Preparation and characterization of high-strength insulating porous bricks by reusing coal mine overburden waste, red mud and rice husk

Coal mine overburden waste (MW) and Red Mud (RM), globally significant solid wastes posing substantial environmental challenges and inflicting ecological damage through leachates, have prompted industries to explore non-dumping alternatives; however, despite extensive research, economically viable solutions for efficient utilization and large-scale conversion remain elusive. The present research aims to explore the possibility of efficacious utilization and mass conversion of MW, RM, and rice husk (RH) to fabricate insulation bricks of IS:2042 standard.
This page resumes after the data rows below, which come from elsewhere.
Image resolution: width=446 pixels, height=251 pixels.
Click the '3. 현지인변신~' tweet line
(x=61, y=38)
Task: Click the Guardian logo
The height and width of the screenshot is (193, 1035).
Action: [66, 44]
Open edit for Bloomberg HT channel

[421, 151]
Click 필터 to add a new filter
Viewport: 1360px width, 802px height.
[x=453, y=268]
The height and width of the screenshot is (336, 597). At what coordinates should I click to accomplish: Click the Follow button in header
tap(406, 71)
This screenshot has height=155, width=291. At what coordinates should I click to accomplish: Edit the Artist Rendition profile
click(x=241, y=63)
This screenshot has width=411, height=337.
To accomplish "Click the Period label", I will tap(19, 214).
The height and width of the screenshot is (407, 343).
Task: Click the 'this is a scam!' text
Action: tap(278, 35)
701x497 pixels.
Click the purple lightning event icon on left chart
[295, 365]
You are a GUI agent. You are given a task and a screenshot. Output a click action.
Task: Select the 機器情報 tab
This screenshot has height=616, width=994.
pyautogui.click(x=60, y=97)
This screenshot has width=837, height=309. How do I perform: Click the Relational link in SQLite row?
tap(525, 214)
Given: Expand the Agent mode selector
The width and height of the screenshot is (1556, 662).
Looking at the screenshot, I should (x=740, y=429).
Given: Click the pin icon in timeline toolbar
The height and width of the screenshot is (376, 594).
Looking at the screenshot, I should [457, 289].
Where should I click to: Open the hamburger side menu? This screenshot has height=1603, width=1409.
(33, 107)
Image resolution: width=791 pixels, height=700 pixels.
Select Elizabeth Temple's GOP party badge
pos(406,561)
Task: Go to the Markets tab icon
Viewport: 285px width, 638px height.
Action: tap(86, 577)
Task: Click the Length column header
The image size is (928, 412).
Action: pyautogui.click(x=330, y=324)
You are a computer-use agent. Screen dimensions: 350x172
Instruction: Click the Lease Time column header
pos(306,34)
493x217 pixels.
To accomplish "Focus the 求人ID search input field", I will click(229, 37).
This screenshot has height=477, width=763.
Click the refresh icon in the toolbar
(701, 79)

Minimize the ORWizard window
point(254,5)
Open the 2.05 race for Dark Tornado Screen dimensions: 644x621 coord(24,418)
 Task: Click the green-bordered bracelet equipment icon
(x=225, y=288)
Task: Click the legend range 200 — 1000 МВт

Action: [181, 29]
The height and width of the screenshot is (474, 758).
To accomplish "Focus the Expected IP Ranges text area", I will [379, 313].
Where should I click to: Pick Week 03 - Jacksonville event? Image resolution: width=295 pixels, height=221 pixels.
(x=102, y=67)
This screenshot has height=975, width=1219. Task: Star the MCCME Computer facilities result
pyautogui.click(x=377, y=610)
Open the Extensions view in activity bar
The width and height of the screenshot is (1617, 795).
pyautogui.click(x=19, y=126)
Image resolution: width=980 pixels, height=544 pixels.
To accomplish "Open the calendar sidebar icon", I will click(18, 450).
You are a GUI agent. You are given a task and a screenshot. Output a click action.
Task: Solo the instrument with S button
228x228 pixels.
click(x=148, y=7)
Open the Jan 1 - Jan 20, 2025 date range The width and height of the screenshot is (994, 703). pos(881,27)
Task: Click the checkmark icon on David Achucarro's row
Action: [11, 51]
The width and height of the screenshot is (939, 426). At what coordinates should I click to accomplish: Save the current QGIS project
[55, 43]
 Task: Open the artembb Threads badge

The study investigates the physical qualities of the bricks, considering variations in the particle size of MW and RH, the MW:RM ratio, sintering temperature, and the amount of RH used. The pH and conductivity tests validate the lower concentration of alkali metals present in the leachates of the insulation bricks. The fixation of alkali/heavy metals is achieved through the formation of phases like Albite, Iron silicate, and Pyrope during the sintering process, which entraps heavy metals within the spinel or silicate structure of the insulation brick. These phases along with in-situ formed mullite phase imparts better mechanical strength to the brick having porosity in the range of 16.4-57.2%, compressive strength 6.51-34.2 MPa, and thermal conductivity 0.37-0.67 W/mK. In conclusion, this study convincingly showcases the feasibility of producing high strength insulation bricks that adhere to the rigorous standards specified in IS:2042, with potential applications in refractory and other insulation-demanding sectors. The findings indicate that the majority of the bricks align with the IS:2042 standard. Moreover, this work highlights the substantial potential of utilizing MW as the primary ingredient, augmented by RM as an additive, in brick manufacturing. The study demonstrates that the insulating properties of these bricks can be effectively enhanced through the incorporation of RH. By incorporating waste materials into the manufacturing process, this approach promotes economic circularity in waste management and contributes to the advancement of sustainable development principles.